Word and element locating data:

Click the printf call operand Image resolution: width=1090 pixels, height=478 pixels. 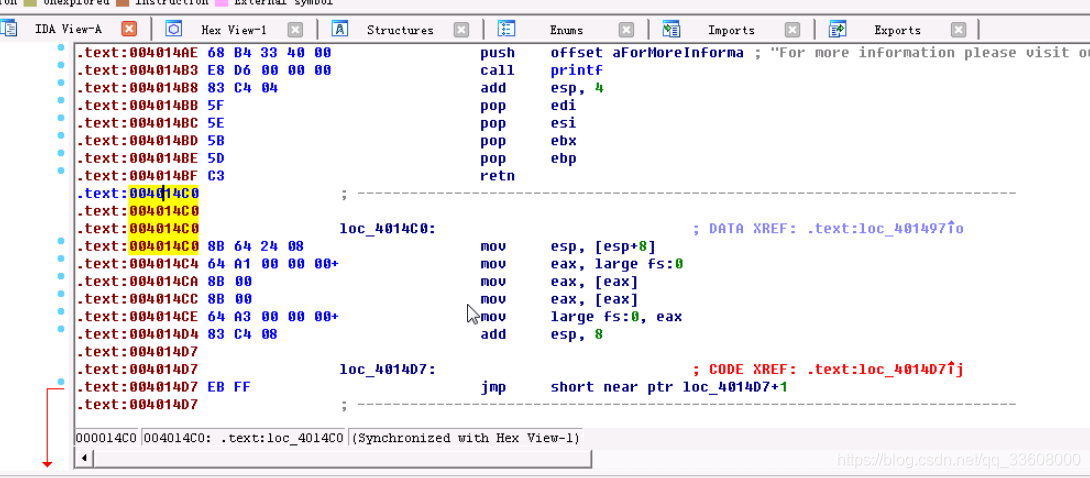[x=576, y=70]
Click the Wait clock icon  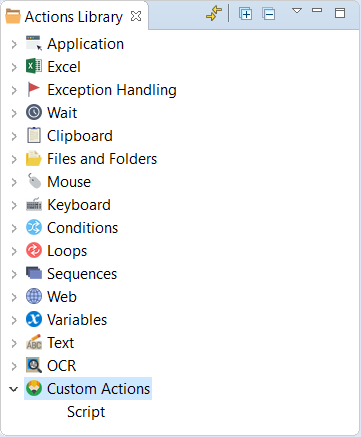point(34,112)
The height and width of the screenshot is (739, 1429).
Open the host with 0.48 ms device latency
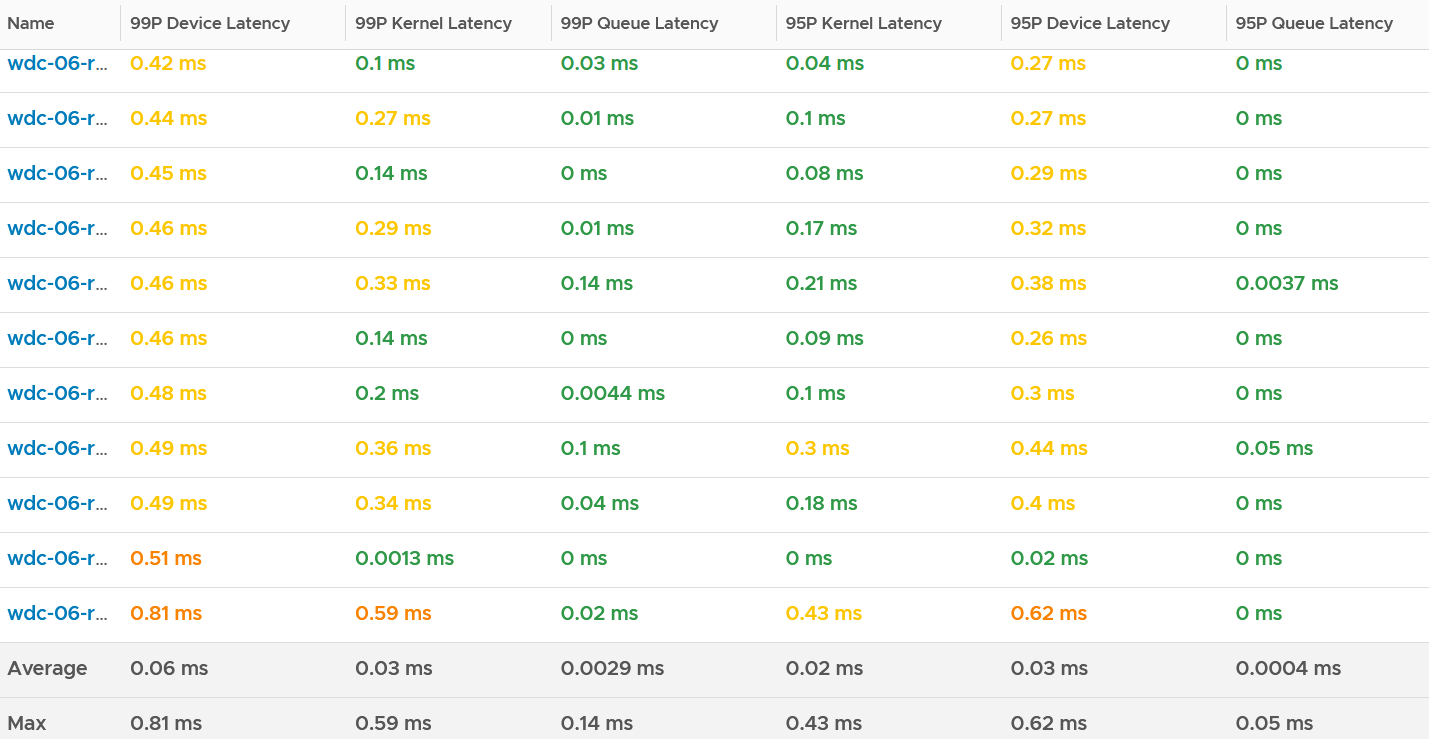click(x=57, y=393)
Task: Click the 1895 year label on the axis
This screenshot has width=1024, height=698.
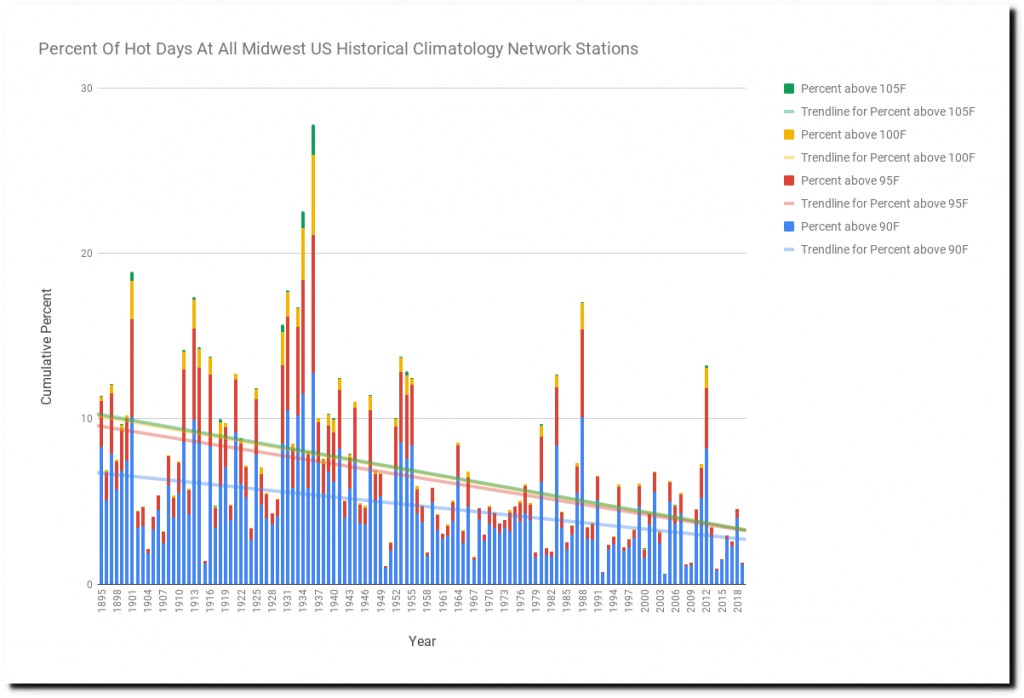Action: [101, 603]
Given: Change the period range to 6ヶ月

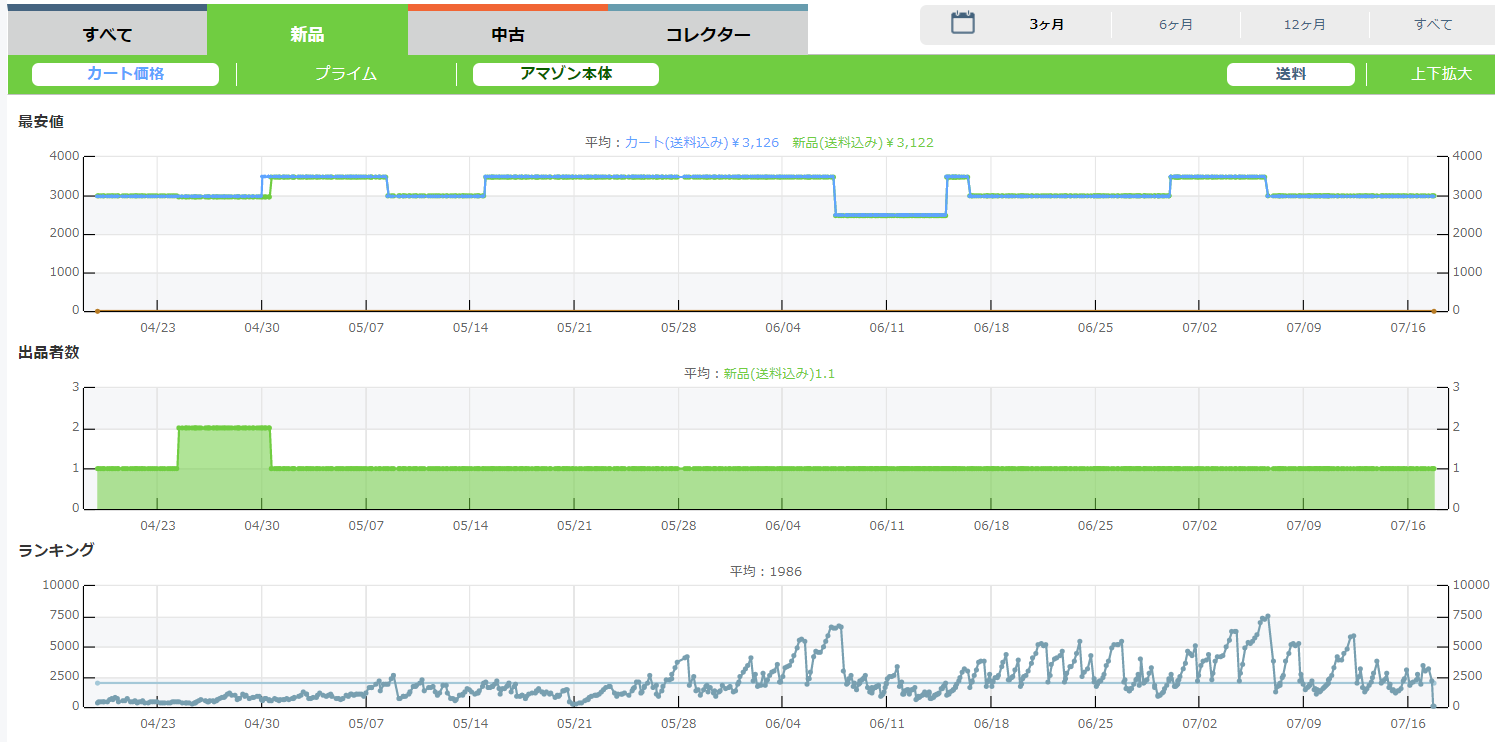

** What the exercise asks **
Update the material from the line containing "The height and" through the end, replacing "screenshot" with "image" and keeping everything else the same. Leave the pictures out of your answer.

** Result below **
The height and width of the image is (739, 1429).
Open the host with 0.48 ms device latency
click(x=57, y=393)
Task: Click the 1895 year label on the axis
This image has width=1024, height=698.
Action: [101, 603]
Given: Change the period range to 6ヶ月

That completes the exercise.